>> start EXCERPTED PASSAGE

Cycling is like life. Cycling with no goal is meaningless. What meaning is there cycling in circles? Or living aimlessly? Meaning comes from direction and destination. Join me in my life's journey on a mountain bike :)

Blogging since 2003. Thank you for reading :))

Sunday, April 26, 2009

Gimme a break

Jalan Bahar, 76 km.

A returned Singaporean wants to ride
I get up early and oblige.
Not that I sleep well, bad dreams affect shut-eye.
Dark clouds float on high, so we say goodbye.
How quickly the road turns wet from dry.
At a bus stop I sit and sigh.
Grey reaches far as I see with my eye.
I ride on, with my bed I've a date.
But I soon realise, I'm 'neath the edge of the cloud.
As sudden as it hid, sunshine bursts through the grey cloud.
My drive-train is blown dry.
My tyre holds up too, on the biggest hole I'd ever patched.
Oh what a break, my skin nor my bones don't break.

Sunday, April 19, 2009

New route, new loop

Woodlands, 55 km. I hear thunder rumble at dawn, wonder if I get to cycle today, and to back to sleep. When I get up, the sun is up. It is a scorcher. I'm not sure where to go and head north, poking my wheel (and nose) just a bit off the beaten track. And that little bit extra leads me to a familiar road that takes me home. Little things, can mean a lot ...

>> end EXCERPTED PASSAGE

- SHORT EXERCISE A:
Answer these questions from the cycling blog:
(i) Since what year has the blog been running?
(ii) How far was the Jalan Bahar ride?
(iii) Where was the ride posted on Sunday, April 19, 2009, and how long was it?
The cycling blog and the listing after it come from unrelated sources.

>> start LISTED RECORDS

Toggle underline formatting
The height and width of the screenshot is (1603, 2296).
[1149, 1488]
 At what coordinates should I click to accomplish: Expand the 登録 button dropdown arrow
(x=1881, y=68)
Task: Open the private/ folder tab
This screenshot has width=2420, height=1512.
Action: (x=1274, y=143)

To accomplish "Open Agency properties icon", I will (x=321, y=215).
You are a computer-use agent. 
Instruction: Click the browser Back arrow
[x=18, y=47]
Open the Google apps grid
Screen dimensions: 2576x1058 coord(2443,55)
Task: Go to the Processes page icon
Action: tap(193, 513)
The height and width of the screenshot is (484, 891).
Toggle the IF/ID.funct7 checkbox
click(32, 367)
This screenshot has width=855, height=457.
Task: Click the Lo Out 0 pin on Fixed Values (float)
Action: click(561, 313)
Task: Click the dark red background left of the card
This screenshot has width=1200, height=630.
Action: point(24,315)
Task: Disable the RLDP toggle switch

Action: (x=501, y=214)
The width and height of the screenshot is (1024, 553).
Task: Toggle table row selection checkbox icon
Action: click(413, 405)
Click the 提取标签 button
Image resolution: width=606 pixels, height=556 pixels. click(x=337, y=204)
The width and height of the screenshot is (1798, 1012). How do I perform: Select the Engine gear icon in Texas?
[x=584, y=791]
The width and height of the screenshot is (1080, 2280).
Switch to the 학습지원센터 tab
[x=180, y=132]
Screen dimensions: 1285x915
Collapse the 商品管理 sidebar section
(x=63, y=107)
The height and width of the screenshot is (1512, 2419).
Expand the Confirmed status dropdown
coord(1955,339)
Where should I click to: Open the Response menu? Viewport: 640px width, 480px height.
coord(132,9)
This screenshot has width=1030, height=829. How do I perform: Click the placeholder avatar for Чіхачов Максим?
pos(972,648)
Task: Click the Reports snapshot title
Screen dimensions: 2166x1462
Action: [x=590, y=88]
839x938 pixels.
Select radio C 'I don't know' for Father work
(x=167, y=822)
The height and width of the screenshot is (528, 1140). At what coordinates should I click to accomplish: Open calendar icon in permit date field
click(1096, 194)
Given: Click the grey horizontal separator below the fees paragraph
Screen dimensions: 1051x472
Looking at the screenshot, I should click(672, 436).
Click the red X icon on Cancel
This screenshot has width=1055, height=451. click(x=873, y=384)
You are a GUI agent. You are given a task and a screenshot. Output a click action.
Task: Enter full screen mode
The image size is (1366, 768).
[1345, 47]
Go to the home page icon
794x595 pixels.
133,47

>> end LISTED RECORDS

- SHORT EXERCISE B: Turn the listing lines, from the line with "The height and width of the screenshot is (484, 891)." up to and including the line with "Action: point(24,315)", into a Markdown table with the columns No. and Line. Number the rows and leave out blank lines.

- ANSWER A:
(i) 2003
(ii) 76 km
(iii) Woodlands, 55 km

- ANSWER B:
| No. | Line |
|---|---|
| 1 | The height and width of the screenshot is (484, 891). |
| 2 | Toggle the IF/ID.funct7 checkbox |
| 3 | click(32, 367) |
| 4 | This screenshot has width=855, height=457. |
| 5 | Task: Click the Lo Out 0 pin on Fixed Values (float) |
| 6 | Action: click(561, 313) |
| 7 | Task: Click the dark red background left of the card |
| 8 | This screenshot has width=1200, height=630. |
| 9 | Action: point(24,315) |